We are aware of an increase in the number of women being prescribed high dose estradiol, outside of product licence. In some circumstances, this may be acceptable, as some women do not absorb medication well through their skin. This would be supported by low systemic estradiol levels. However, some women prescribed high dose estradiol will have levels in excess of what is needed to control menopausal symptoms, irrespective of where the women is in the menopause transition. This can lead to a syndrome, known as tachyphylaxis, in which women with high estradiol levels continue to experience menopausal symptoms, leading them to believe that they need more estrogen. However, higher levels of estrogen can also cause adverse mood related symptoms.
Menopause and mood
Some women experience depression and anxiety during the menopause transition and post-menopausal period. This can occur for several reasons, including fluctuating estrogen levels and the impact that this has in the central nervous system (CNS). There is no Diagnostic and Statistical Manual of Mental Disorders, 5th Edition (DSM-5) definition or classification for depression associated with the menopause transition, reflecting the lack of understanding of this problem1. NICE guideline NG23 recommends that clinicians “Consider HRT to alleviate low mood that arises as a result of the menopause” and also recommends cognitive behavioural therapy (CBT)2. The use of antidepressant medication first line for depression linked specifically with menopause is associated with modest or poor outcomes1 and estrogen (with a progestogen if required), delivered within the physiological range, is increasingly being used for its potential beneficial effect on mood in peri and post-menopausal women.
Tachyphylaxis is a medical term describing a decrease in response to a previously effective drug treatment. In the case of estrogen, this means that women feel as though they need increasingly higher doses to achieve symptom control. However, increasing the dose of estrogen, outside of licence, can lead to high or supraphysiological estradiol levels which can be associated with low mood or anxiety, in contrast to any beneficial effect seen with standard licensed doses in many women and reported in the Kronos Early Estrogen Prevention Study (KEEPS)3. Women with pre-existing mental health problems appear to be particularly sensitive to adverse effects in relation to mood, in association with excessively high levels of estradiol.
Tachyphylaxis with estradiol implants is a well-recognised phenomenon4, and a similar adverse response to high systemic levels of estrogen was suggested more recently in association with use of estradiol, delivered transdermally5.
In conclusion, there is a lack of understanding between hormone levels associated with the menopause and the impact that these have on depression in mid-life women. Care is needed, particularly in women with pre-existing psychiatric problems, to ensure that supraphysiological estradiol levels are avoided. When physiological levels of estradiol are not found to improve mood symptoms in menopausal women, it is important to consider other potential underlying causes including mental illness, psychological and social factors. This is likely to require close collaboration with the patient’s psychiatric team or general practitioner to ensure that the most appropriate treatment is provided.

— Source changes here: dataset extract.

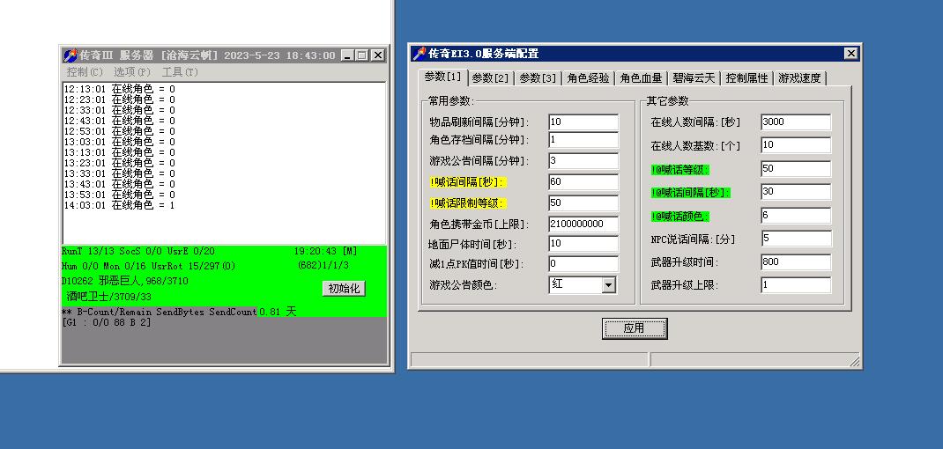Click the server window title bar icon
The image size is (943, 449).
71,55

1 Herson, M., Kulkarni, J. (2022) ‘Hormonal Agents for the Treatment of Depression Associated with the Menopause’. Drugs and Aging, 39(8), pp607-618.
2NICE Guideline NG23 Menopause: Diagnosis and Management
3 Miller, V.M. et al. (2019) ‘The Kronos Early Estrogen Prevention Study (KEEPS): what have we learned?’, Menopause (New York, N.Y.), 26(9), pp. 1071–1084.
4 Garnett, T. et al. (1990) ‘Hormone implants and tachyphylaxis’, BJOG: an international journal of obstetrics and gynaecology, 97(10), pp. 917–921.
5 Kersey, N., Briggs, P. (2019) ‘Possible tachyphylaxis with transdermal therapy’. Post Reproductive Health 25 (2), 111-112.